Warehouse retailer Costco (NASDAQ:COST) reported its second-quarter earnings with growth in both top line and bottom line. Elevated membership fees with new members signing up helped the company improve its revenue. Costco’s low margins have proved beneficial for customers, and it has also kept investors happy by providing a return of more than 110 times in the last 20 years. The company’s stock is almost at its all-time high so let’s see whether it’s still worth a buy.
The retail industry was expected to be battered because of the increase in payroll taxes, but as Costco gratifies to middle and upper income consumers its sales will not be affected much. Its private labels, which are of almost of the same quality as other national brands but mostly more pocket friendly are getting better recognition, which is evident from the fact that they account for 20% of Costco’s total products. These brands are growing in the range of 0.5% to 0.75% annually.

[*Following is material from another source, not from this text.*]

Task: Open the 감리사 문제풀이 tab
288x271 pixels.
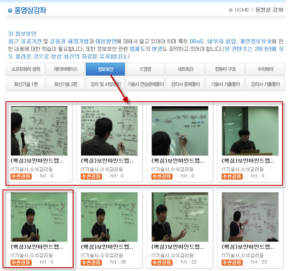Action: (x=185, y=84)
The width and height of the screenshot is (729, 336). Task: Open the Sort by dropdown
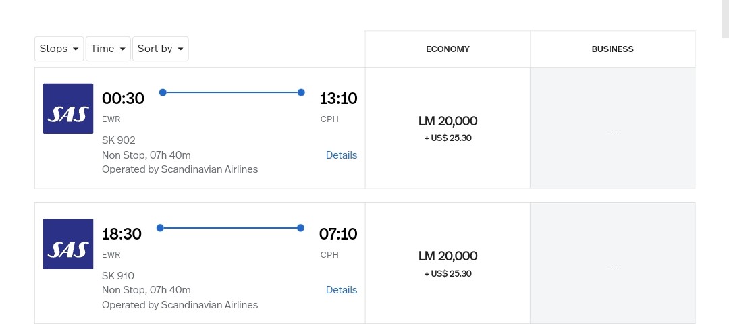[x=161, y=49]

The company has grown considerably in the international market over the last few years. Australia and Asia have seen new members signing up and the performance of these stores has been heartening. Costco plans to add six new stores in Asia over the next two quarters which I believe is a good logical move.

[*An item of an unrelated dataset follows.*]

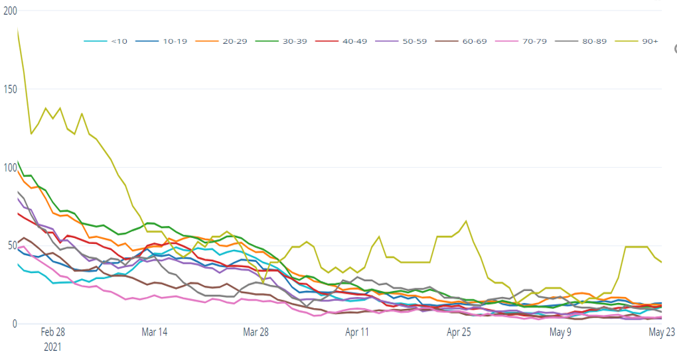
Task: Toggle the 90+ series in legend
Action: [642, 41]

Further, the retailer has been smart in keeping a distinguishable inventory for its ecommerce and stores. A non-overlapping inventory to the extent of 80% helps the company to operate both the channels without competing with each other’s sales.

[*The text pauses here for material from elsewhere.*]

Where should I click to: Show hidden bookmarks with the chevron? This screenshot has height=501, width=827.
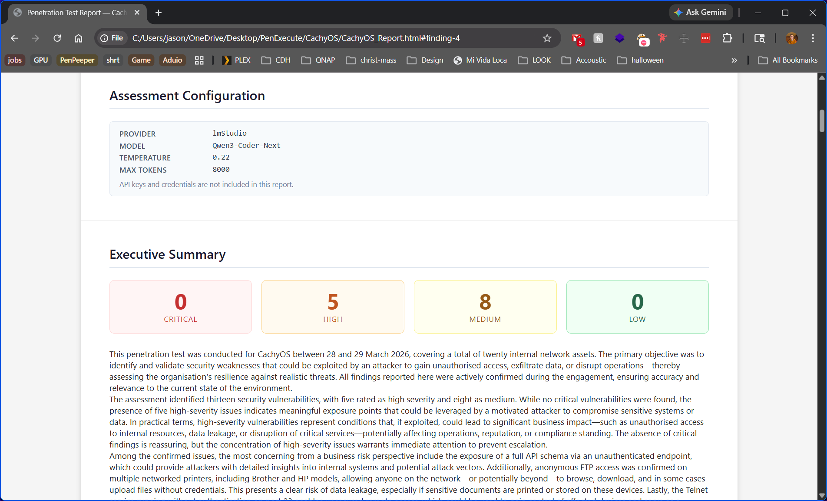click(x=734, y=60)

The company has a strong balance sheet with its cash flows essentially dependable. Though the current dividend yield of Costco is 1.1%, its recent $3 billion spent as special dividend of $7 a share last year will definitely boost investors' sentiments. Moreover, its upside on stock prices has always been the reason for keeping investors attracted to it. I would recommend a HOLD for the stocks of the company with another 10% upside in the next couple of quarters.
Another Success Story
Wal-Mart (NYSE:WMT) is the biggest name in the retail business in the U.S. It operates in over 25 countries with over 10,000 retail stores. The company reported revenue of $469 billion for the fiscal 2013, an increase of 5% over last year. It reported earnings of $5.02 per share in 2013 results which is expected to grow on an average of 5% to an average $5.30 a share this year.
Not only has it delivered results, it has kept investors pleased throughout, and has returned a lot of cash consistently over time. Its current dividend yield is around 2.6% and it paid $13 billion to its shareholders in dividends and share buybacks. In order to add to its investors' contentment the company has announced an 18% hike in its dividend for 2014.
The company has faced certain issues in the last year such as bribery allegations in Brazil, China, and India and protests from its employees for ill-treatment. Further, there are concerns over the sluggish growth rate in China and the new signs of Europe's economic weakness that can affect the company’s growth uptrend.
The investors should not be too worried about their investments as Wal-Mart has historically managed to rebound from any negative development very well, and its diversified operation will further act as a cushion for it. I believe this is a solid investment for investors who are seeking a regular income source rather than a major capital gain.
A Peep Into Target
Target (NYSE:TGT) is the second largest discount retailer in the United States. It’s recently reported earnings were nothing to be happy about with profits reducing 2% to $961 million compared to the same period last year. The company’s performance suffered as the gift items were not able to produce the desired results and the discounts offered, particularly in the holiday season, pushed margins lower.
Target has plans such as letting its customers pay online and collect in-store, same day delivery, like Wal-Mart, and meeting to needs of shoppers using mobile phones. The company’s main medium to grow this year is its maneuvers in Canada, where it anticipates superior margins. Moving forward, Target will be giving its credit card portfolio to Toronto Dominion Bank and come up with 124 new stores in Canada. This should help the company to improve its top and bottom line.
Costco is the best pick going forward at the moment, as its performance in foreign markets has been good, and its business model of charging members upfront provides certainty to its income stream. Wal-Mart too is a good pick at its current prices because of its large scale of operations and a diversified business structure. Target too is a good hold and should tap into benefits from its Canadian operations. However, I do not recommend investors buy Target now.